Читаем Плексус полностью

Ближе к концу вечера мать, словно собираясь сказать: «Пора спуститься на землю!» – спрашивала, посерьезнев, не думаю ли я, что разумней бросить писательство и поискать работу. «У тебя было такое замечательное место в… Как ты только мог уйти оттуда? Нужны годы, чтобы стать хорошим писателем, а ведь может еще ничего не получиться». И так далее и тому подобное. Это было невыносимо. Родитель, напротив, всегда делал вид, что верит в мою способность блестяще справиться со всеми трудностями. «Дай только время, и все образуется!» – говорил он ей. На что мать возражала: «А на что они будут жить сейчас?» Тут вступал я: «Не беспокойся, мама, я умею зарабатывать. Ты же знаешь, у меня есть голова на плечах. Ведь не думаешь ты, что мы собираемся голодать, правда?» И все равно мать считала – и повторяла это снова и снова, словно разговаривая сама с собой, – что все-таки разумней было бы устроиться на работу, а сочинять в свободное время. «Ну, глядя на них, ведь не скажешь, что они голодают?» Это был отцовский способ сказать мне, что, если мы действительно голодаем, все, что мне только нужно сделать, – это зайти к нему в ателье, и он поможет, чем может. Мы оба это понимали. Я молча благодарил его, а он молча принимал благодарность. Разумеется, я никогда не заходил к нему. Во всяком случае, чтобы просить денег. Время от времени я неожиданно заявлялся к нему, просто чтобы поднять ему настроение. Даже когда он понимал, что я привираю – а я плел что-то совершенно невероятное, – он не подавал виду. «Потрясающе! Уверен, дела у тебя пойдут еще лучше». Иногда, уходя от него, я не мог сдержать слез. Так хотелось поддержать его. Он сидел в задней комнате своего ателье – законченный неудачник, чье дело полетело ко всем чертям, но который все равно не унывал, все равно был полон оптимизма.

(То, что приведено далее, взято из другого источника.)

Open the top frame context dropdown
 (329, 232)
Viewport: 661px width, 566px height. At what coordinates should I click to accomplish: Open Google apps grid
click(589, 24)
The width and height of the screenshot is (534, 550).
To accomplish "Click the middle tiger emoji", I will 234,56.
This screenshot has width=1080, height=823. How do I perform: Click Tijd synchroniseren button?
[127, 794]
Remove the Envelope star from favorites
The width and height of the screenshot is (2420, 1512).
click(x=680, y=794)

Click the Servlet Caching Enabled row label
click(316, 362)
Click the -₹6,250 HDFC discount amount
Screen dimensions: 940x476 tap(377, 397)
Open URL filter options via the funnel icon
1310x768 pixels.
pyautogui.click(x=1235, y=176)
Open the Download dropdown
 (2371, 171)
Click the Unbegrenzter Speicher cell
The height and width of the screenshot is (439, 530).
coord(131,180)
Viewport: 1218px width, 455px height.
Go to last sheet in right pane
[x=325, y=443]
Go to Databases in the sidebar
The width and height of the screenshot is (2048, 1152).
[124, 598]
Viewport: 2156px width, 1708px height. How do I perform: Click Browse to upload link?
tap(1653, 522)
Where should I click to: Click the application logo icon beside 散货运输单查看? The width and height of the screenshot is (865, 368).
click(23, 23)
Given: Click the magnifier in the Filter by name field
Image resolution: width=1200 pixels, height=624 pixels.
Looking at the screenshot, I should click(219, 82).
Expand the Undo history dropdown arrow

Вероятно, последний заказчик появлялся у него несколько месяцев назад, и все равно он оставался хозяином ателье, «боссом». Какая ирония! «Да, – говорил я себе, шагая по улице, – с первого же гонорара принесу ему несколько зеленых». После чего сам преисполнялся оптимизма, лелея безумную надежду, что какой-нибудь редактор проникнется ко мне симпатией и подпишет чек авансом на пятьсот или тысячу долларов. К тому времени, как я добирался до дому, я был готов довольствоваться пятеркой. По правде говоря, я бы согласился на что угодно: лишний обед, марки для конверта, даже на шнурки для ботинок.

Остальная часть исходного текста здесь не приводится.